|LETTER TO THE EDITOR
|Year : 2009 | Volume
| Issue : 2 | Page : 186-187
Halobetasol versus clobetasol: A study of potency
Soumya Mohandas, Reena Rai, CR Srinivas
Department of Dermatology, PSG Hospitals, Peelamedu, Coimbatore-641 004, India
Department of Dermatology, PSG Hospitals, Peelamedu, Coimbatore - 641 004, Tamil Nadu
Source of Support: None, Conflict of Interest: None
|How to cite this article:|
Mohandas S, Rai R, Srinivas C R. Halobetasol versus clobetasol: A study of potency. Indian J Dermatol Venereol Leprol 2009;75:186-7
|How to cite this URL:|
Mohandas S, Rai R, Srinivas C R. Halobetasol versus clobetasol: A study of potency. Indian J Dermatol Venereol Leprol [serial online] 2009 [cited 2020 Jan 22];75:186-7. Available from: http://www.ijdvl.com/text.asp?2009/75/2/186/48672
Topical corticosteroids (TCS) are an integral part of dermatological therapeutics. The clinical effects of TCS depend on the structure of the molecule, the vehicle and the skin onto which it is applied.  Addition of a fluorine molecule at six and/or nine positions enhances the potency of TCS. Halobetasol propionate has 6a flouro clobetasol 17-propionate as the active ingredient.
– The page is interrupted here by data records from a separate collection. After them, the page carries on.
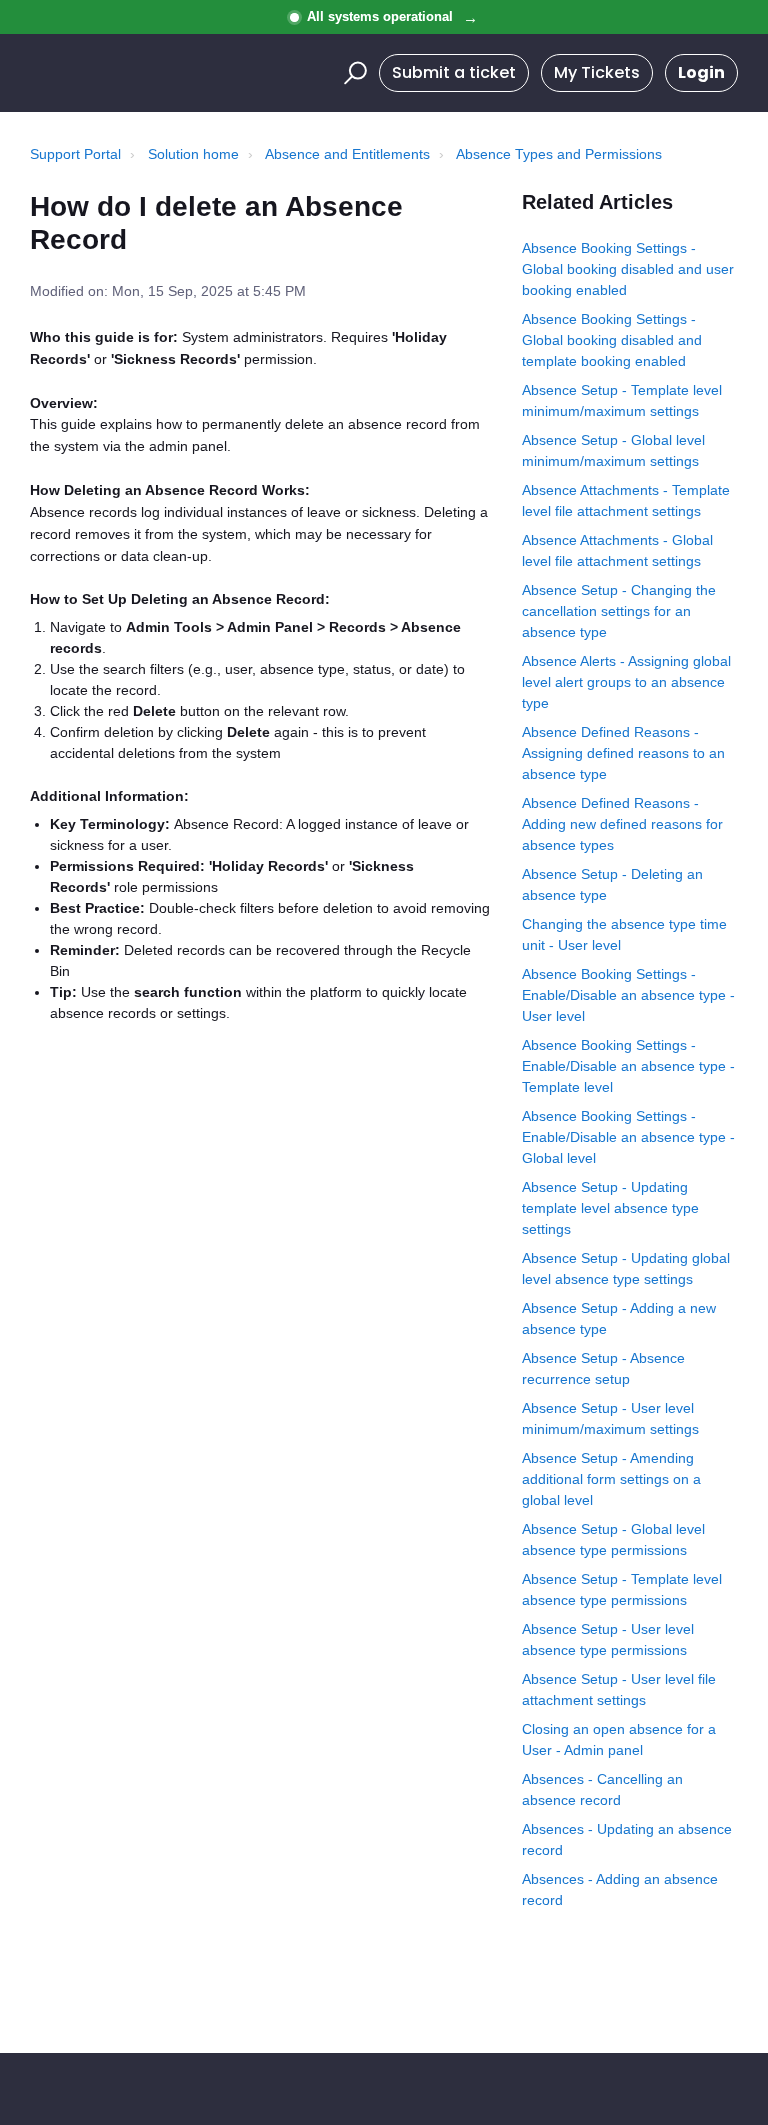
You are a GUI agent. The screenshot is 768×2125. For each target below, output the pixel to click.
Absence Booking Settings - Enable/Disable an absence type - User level (628, 995)
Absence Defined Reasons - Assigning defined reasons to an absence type (623, 753)
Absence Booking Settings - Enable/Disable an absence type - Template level (628, 1066)
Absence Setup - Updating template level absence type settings (610, 1208)
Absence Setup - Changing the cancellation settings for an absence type (619, 611)
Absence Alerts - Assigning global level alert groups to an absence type (626, 682)
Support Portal (75, 154)
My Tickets (597, 72)
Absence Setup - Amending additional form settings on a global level (611, 1479)
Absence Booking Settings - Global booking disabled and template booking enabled (612, 340)
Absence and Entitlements (347, 154)
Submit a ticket (454, 72)
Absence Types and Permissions (559, 154)
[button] (352, 73)
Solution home (193, 154)
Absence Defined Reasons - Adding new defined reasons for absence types (622, 824)
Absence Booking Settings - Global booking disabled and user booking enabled (628, 269)
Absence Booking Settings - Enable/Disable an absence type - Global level (628, 1137)
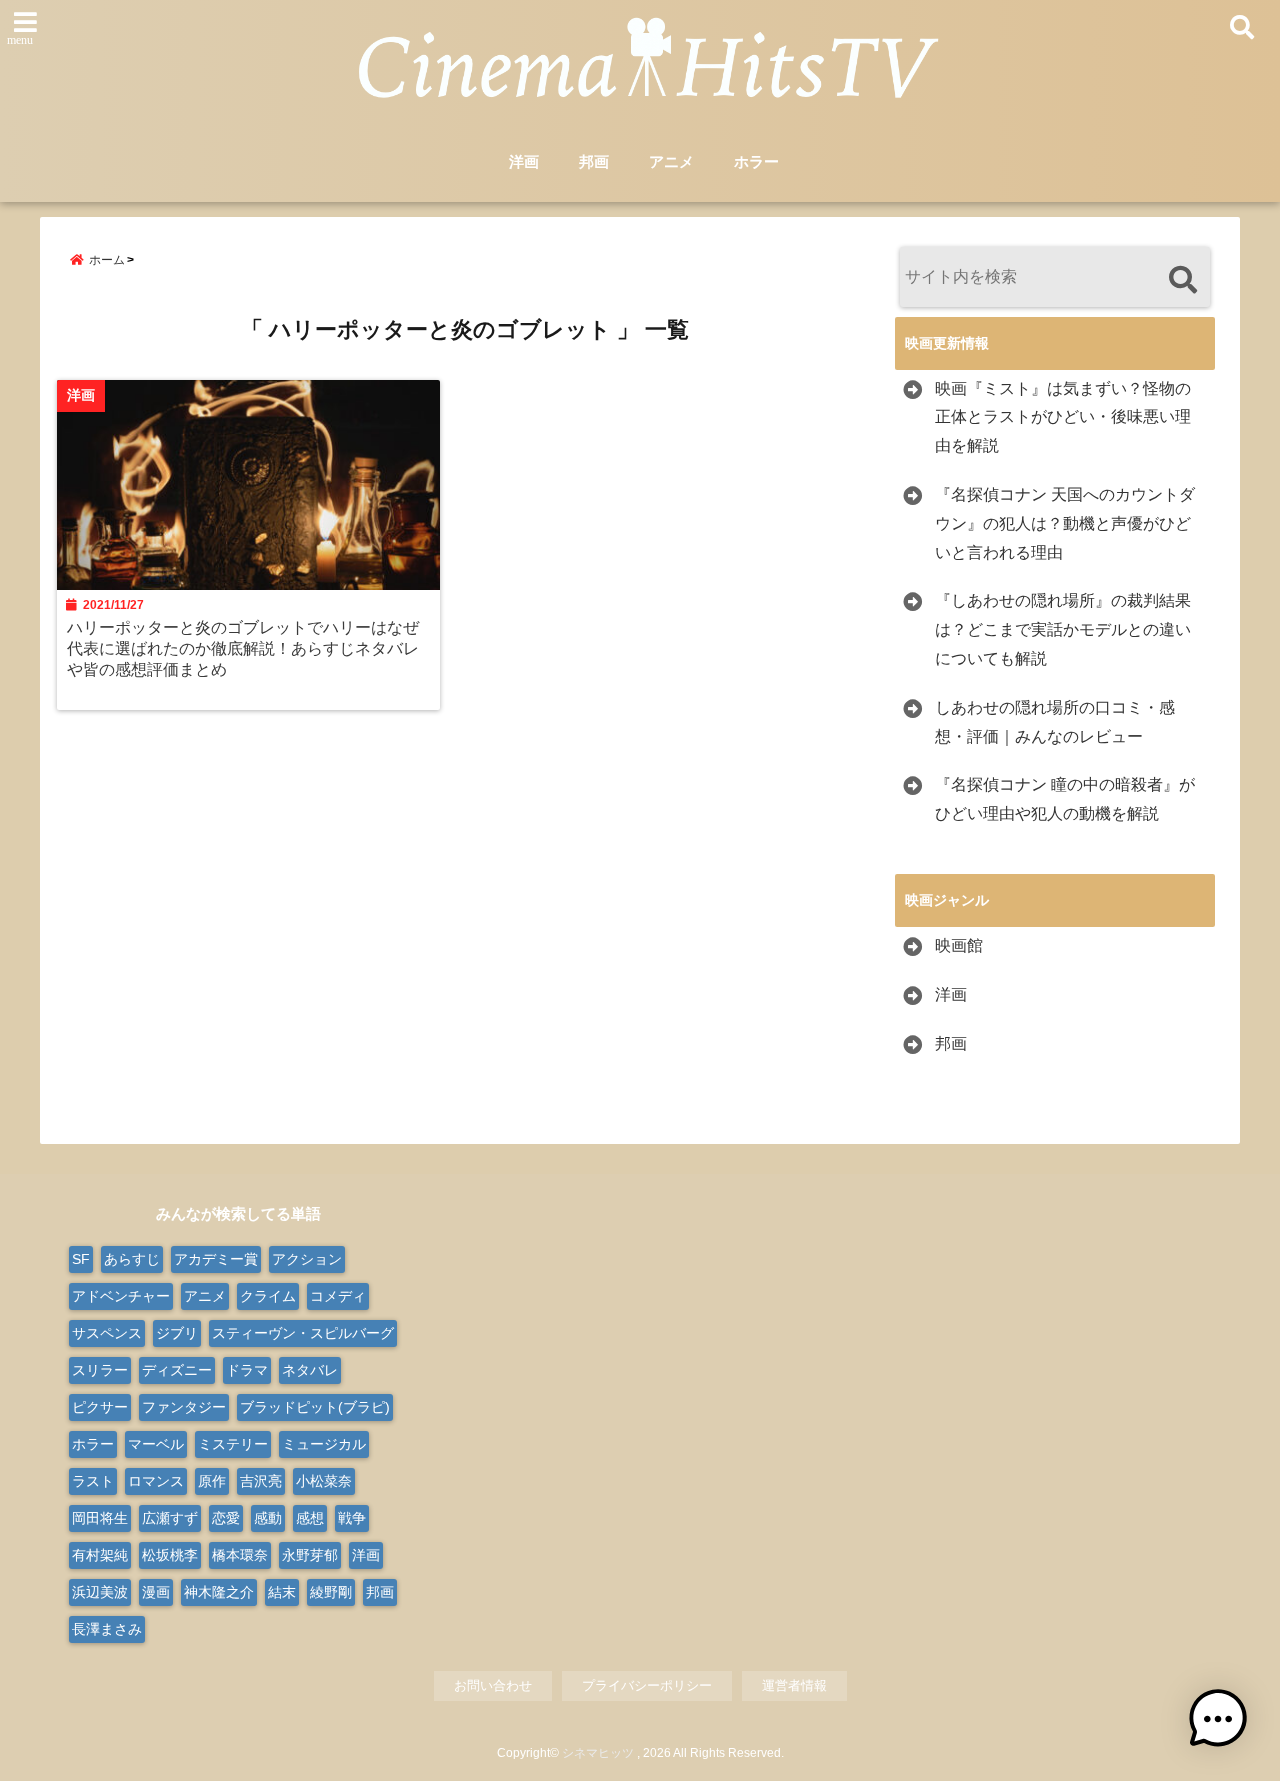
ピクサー (100, 1407)
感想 (310, 1518)
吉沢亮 (261, 1481)
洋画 (524, 161)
Very occlusive vehicles enhance TCS molecule percutaneous absorption probably by increasing the hydration of the stratum corneum.  To estimate potency, various assays like vasoconstrictor assay and artificially induced inflammation using ultraviolet light can be used.  The ability of TCS to inhibit the size of histamine-induced wheal was used to assess the relative efficacy of halobetasol propionate and clobetasol 17-propionate in cream and ointment formulations in an open-labeled study conducted on 30 volunteers.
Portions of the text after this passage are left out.